«Diritti umani violati a Barcellona» La parola alla difesa indipendentista
Al via «il processo del secolo» in Spagna, mentre il governo Sánchez rischia in Parlamento
È cominciato a Madrid il «processo del secolo» al separatismo catalano. Un dramma umano per gli imputati che rischiano decenni di cella, ma anche una vetrina per l’indipendentismo e persino un test per la democrazia spagnola impegnata a mostrare la massima trasparenza e correttezza. Ieri però gli spagnoli sono stati obbligati a fare zapping tra l’aula del Tribunale Supremo e quella del Parlamento.
Da una parte gli avvocati dei 12 politici catalani sotto accusa parlavano di «diritti umani, politici, legali e civili» violati dallo stesso procedimento giudiziario e mettevano così le basi per un futuro ricorso al Tribunale per i diritti dell’uomo di Strasburgo.
Dall’altra, l’opposizione attaccava il primo ministro socialista Pedro Sánchez pregustando la sua sconfitta parlamentare. «Indegno» e «traditore» erano gli epiteti più gentili. La colpa di Sánchez, secondo il centro-destra, è quella di aver «umiliato lo Stato» tentando di negoziare con i catalani. Per paradosso, i catalani sono pronti a far cadere il suo governo perché lo stesso Sánchez non ha trattato abbastanza con loro.
Il risultato è che il premier socialista si presenta oggi alle Cortes senza i voti necessari per far approvare l’impianto generale della Finanziaria 2019. Sánchez ha twittato: «Le destre e gli indipendentisti vogliono la stessa cosa: una Spagna divisa e una Catalogna divisa». La sua ministro delle Finanze, María Jesús Montero, è stata più esplicita: «Non cederemo ai ricatti».

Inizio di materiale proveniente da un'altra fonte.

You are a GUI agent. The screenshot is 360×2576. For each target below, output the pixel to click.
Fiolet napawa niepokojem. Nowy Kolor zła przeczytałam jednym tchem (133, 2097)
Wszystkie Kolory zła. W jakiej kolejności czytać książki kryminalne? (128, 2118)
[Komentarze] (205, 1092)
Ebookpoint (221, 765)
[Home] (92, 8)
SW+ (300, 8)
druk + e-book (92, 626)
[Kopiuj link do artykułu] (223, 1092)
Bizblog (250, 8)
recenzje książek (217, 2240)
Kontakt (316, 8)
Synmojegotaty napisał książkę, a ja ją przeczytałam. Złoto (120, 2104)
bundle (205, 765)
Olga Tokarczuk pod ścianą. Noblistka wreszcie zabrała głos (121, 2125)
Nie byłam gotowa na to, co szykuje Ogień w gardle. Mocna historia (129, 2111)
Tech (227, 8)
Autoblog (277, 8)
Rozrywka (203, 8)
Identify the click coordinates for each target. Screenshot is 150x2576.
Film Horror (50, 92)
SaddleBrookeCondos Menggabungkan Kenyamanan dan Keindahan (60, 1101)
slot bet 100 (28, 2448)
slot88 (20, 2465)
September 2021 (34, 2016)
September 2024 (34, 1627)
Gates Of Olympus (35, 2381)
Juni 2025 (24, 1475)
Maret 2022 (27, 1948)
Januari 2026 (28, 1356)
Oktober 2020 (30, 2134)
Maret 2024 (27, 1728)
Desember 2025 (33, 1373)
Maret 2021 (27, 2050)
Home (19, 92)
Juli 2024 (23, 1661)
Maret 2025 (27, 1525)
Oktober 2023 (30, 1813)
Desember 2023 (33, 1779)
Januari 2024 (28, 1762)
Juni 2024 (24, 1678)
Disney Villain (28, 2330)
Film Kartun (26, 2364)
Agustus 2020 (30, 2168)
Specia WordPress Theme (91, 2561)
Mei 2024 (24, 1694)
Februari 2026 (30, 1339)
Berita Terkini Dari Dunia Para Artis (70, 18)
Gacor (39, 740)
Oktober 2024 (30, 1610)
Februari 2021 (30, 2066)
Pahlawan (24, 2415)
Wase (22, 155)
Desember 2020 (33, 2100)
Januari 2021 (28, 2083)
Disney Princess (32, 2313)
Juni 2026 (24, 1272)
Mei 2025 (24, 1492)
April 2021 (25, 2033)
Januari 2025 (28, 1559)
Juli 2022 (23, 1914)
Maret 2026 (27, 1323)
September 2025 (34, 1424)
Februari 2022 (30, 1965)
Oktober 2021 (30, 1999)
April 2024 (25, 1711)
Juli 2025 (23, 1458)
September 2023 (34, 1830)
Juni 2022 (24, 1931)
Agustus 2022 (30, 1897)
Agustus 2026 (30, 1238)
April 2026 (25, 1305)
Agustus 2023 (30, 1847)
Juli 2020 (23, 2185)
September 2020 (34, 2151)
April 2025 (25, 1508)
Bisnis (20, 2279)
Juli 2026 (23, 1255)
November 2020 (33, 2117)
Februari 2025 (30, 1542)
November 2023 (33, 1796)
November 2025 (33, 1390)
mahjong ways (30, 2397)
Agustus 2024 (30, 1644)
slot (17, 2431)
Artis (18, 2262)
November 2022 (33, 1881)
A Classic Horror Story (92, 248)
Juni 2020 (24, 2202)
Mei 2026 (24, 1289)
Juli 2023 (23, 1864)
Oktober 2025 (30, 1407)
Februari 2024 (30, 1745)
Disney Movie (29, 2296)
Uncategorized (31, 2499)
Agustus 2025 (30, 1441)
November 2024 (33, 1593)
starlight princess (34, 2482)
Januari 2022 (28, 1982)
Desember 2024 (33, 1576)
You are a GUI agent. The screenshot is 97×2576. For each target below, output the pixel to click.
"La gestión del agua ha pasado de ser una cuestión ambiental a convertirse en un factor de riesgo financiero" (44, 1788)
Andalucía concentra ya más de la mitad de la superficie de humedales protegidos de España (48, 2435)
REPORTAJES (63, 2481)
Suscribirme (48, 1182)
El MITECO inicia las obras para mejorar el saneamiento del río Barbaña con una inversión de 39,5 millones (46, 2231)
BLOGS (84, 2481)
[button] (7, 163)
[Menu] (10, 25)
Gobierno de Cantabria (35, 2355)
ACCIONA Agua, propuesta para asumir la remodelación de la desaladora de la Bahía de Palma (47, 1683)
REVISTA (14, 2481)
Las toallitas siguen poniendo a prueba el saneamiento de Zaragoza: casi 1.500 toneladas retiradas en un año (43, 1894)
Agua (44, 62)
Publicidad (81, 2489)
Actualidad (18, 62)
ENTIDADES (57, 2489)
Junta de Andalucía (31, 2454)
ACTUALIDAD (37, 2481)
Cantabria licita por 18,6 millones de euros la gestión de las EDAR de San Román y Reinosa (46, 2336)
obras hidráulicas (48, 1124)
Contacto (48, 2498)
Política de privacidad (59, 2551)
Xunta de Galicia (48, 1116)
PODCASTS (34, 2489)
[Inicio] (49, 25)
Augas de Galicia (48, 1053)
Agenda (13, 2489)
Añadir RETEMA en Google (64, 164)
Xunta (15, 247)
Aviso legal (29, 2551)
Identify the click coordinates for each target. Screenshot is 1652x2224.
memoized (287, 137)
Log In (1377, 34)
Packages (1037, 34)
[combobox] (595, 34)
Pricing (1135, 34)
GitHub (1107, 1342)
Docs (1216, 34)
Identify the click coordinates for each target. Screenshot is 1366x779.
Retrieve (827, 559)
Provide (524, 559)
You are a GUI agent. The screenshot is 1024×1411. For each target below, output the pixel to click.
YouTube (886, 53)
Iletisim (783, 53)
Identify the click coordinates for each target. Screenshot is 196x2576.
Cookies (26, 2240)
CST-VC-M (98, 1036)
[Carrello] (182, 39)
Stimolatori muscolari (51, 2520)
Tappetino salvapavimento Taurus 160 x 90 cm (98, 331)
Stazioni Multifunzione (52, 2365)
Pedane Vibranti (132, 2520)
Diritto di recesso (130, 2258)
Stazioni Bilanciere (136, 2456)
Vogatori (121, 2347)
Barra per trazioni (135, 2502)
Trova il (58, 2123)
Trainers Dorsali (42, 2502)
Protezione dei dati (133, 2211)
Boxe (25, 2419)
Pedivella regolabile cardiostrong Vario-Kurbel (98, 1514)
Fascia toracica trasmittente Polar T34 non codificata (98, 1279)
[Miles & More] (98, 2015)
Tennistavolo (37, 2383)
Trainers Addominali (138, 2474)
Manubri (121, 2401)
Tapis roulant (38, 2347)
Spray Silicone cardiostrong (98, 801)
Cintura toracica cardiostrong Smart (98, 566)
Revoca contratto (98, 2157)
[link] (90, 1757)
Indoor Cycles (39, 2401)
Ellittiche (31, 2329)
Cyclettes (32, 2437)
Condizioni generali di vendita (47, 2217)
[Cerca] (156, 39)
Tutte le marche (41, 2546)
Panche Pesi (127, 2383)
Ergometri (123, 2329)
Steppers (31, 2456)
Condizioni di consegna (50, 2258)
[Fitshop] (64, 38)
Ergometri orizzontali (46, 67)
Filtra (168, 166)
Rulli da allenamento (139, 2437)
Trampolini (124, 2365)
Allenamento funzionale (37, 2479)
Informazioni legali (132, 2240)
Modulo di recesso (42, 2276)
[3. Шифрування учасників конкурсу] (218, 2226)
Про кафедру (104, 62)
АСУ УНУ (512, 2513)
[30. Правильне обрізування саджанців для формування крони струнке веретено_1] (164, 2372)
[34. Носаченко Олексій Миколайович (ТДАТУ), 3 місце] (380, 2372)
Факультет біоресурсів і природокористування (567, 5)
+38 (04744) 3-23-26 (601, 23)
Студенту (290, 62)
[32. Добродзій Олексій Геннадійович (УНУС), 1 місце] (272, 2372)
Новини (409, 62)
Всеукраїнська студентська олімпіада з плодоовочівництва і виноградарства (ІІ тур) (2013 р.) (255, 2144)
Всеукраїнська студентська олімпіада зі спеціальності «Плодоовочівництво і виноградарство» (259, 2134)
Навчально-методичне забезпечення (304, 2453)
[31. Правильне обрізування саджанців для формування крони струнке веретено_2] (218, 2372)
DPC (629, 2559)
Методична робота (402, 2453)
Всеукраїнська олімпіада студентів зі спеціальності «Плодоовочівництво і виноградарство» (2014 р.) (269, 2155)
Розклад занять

Il vantaggio di elezioni anticipate è nella campagna elettorale. Tutte le proposte (dalla repressione, al compromesso, alla concessione del referendum d’indipendenza) potrebbero essere esplicitamente discusse e scelte dai cittadini. Il problema è che nessuno sembra sapere come risolvere pacificamente il problema. Il pallino resta comunque a Sánchez, il solo a poter sciogliere le Camere.
Mentre Sánchez affronterà il voto parlamentare, alla sbarra dovrebbe deporre il principale politico catalano sotto accusa: Oriol Junqueras, ex vice presidente di quel governo che ha approvato la Dichiarazione unilaterale d’indipendenza nell’ottobre del 2017. Junqueras è da allora in carcere preventivo con l’accusa di «ribellione» violenta ai danni dello Stato. Rischia 30 anni. Avrà gioco facile nel gridare alla sproporzione tra misure cautelari e una violenza mai perpetrata.